--- START ---
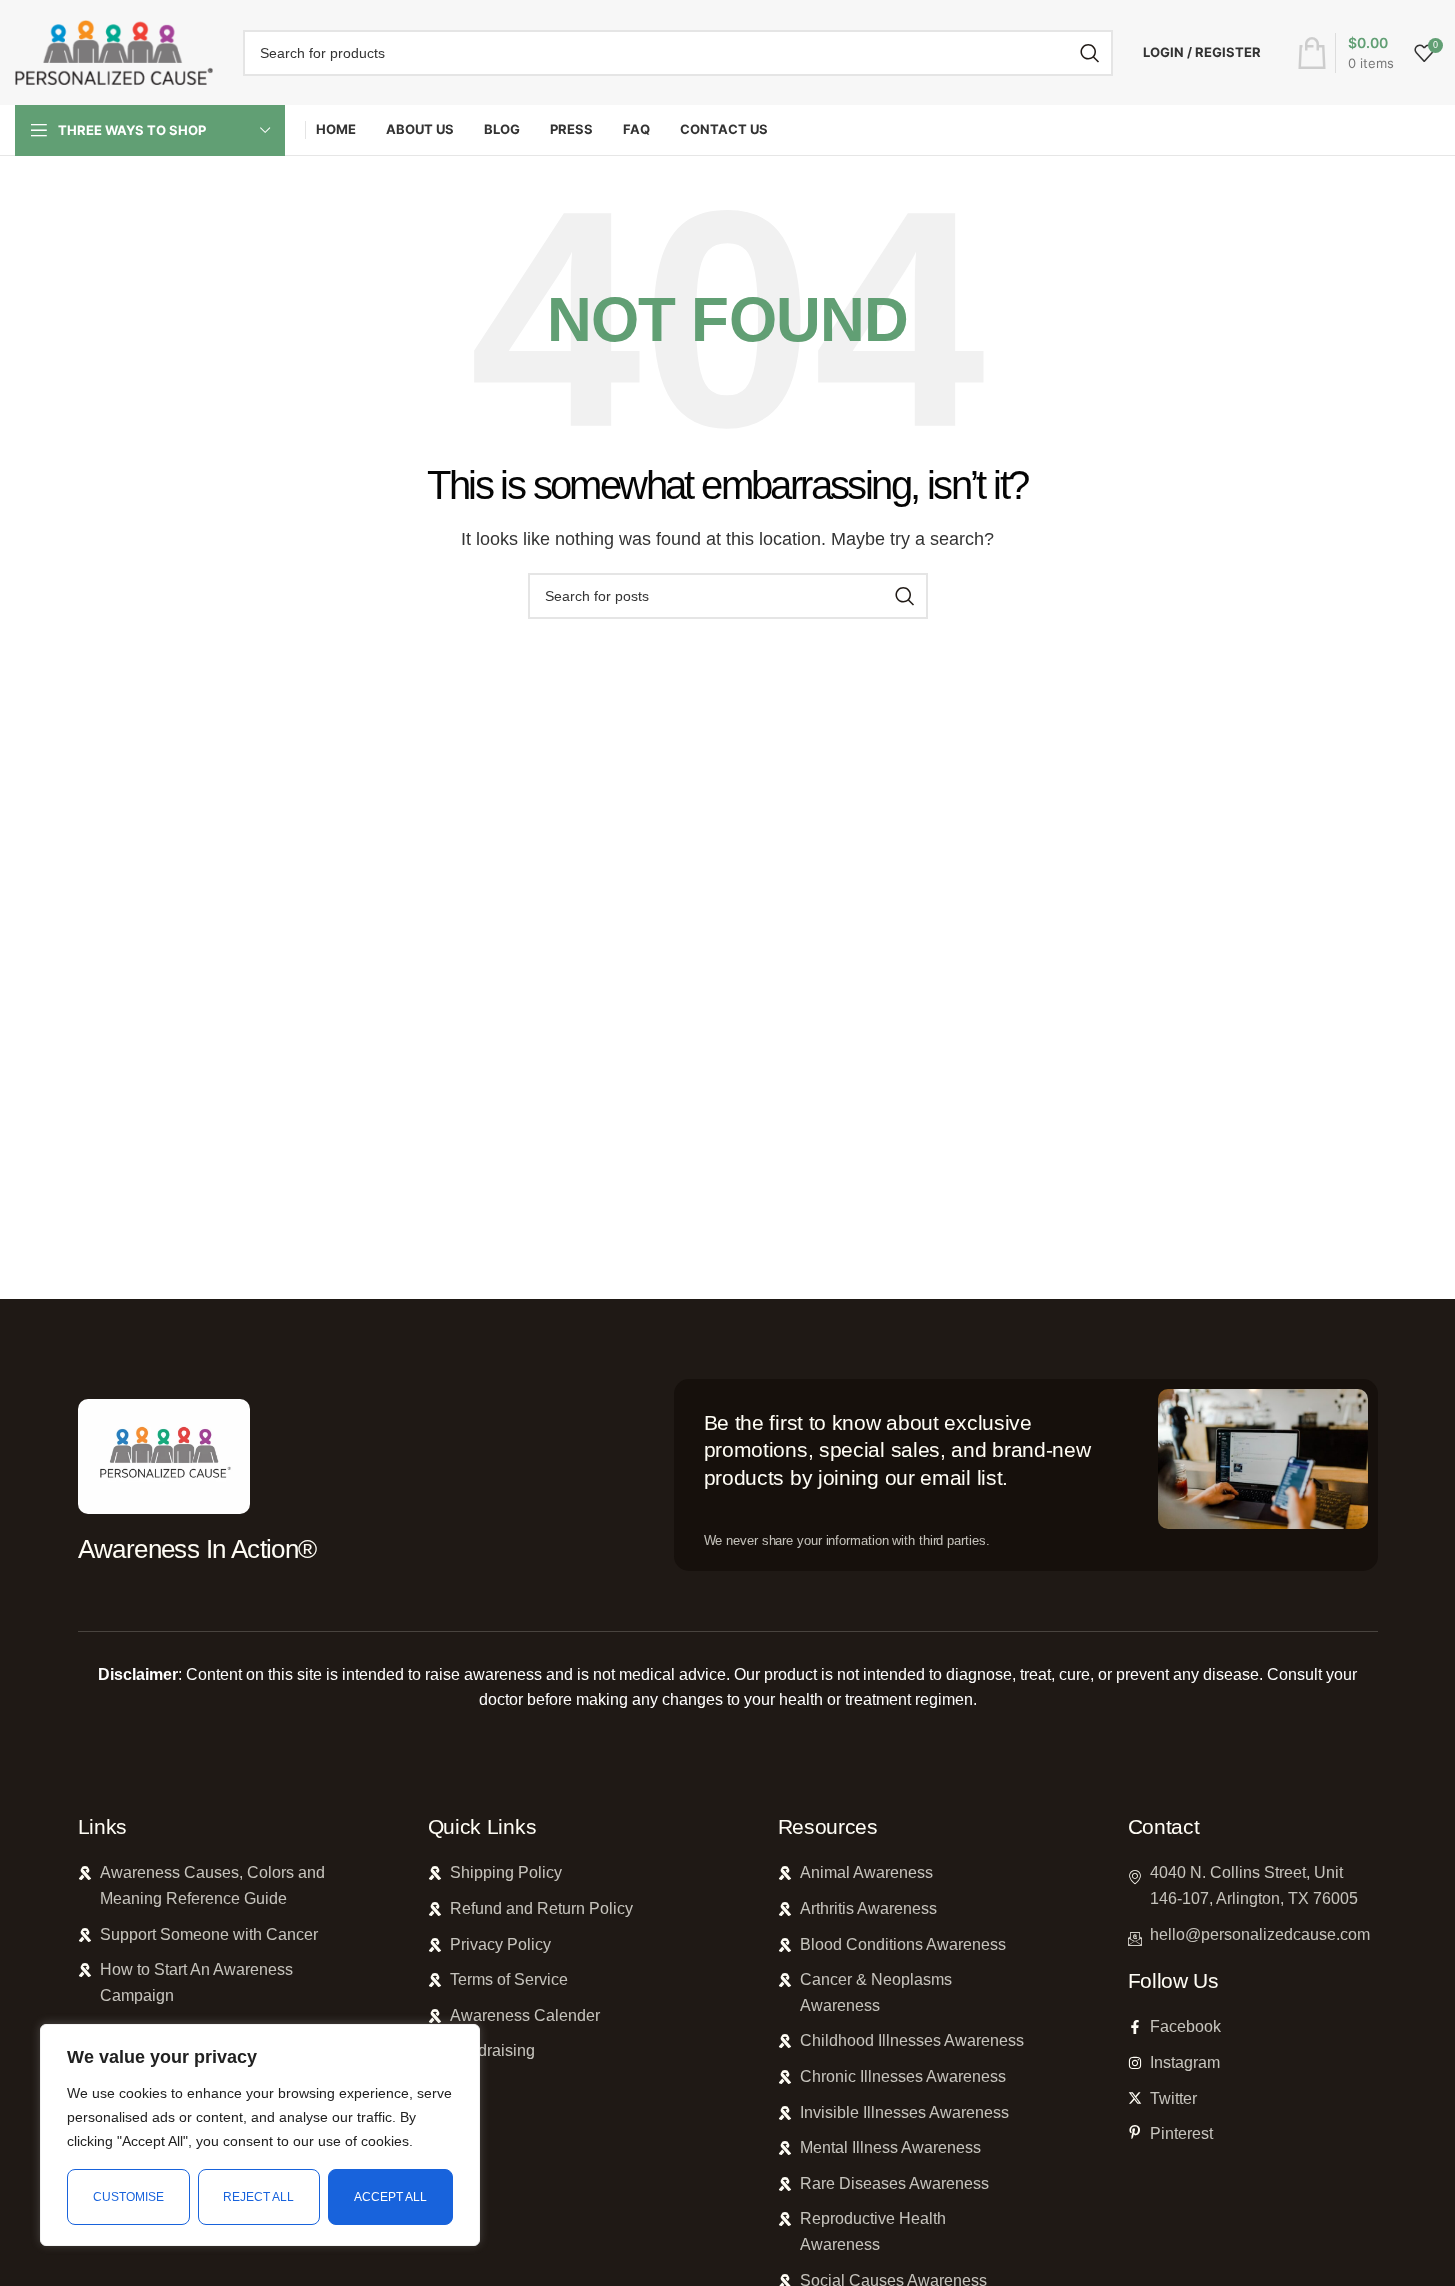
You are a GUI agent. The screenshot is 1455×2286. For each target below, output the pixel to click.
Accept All (390, 2197)
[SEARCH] (1090, 53)
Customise (128, 2197)
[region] (260, 2135)
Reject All (258, 2197)
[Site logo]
--- END ---
Retype the records above exactly, and keep any picture out of what you write.

You are a GUI agent. The screenshot is 1455×2286. For each target below, output the pixel to click.
Accept All (390, 2197)
[SEARCH] (1090, 53)
Customise (128, 2197)
[region] (260, 2135)
Reject All (258, 2197)
[Site logo]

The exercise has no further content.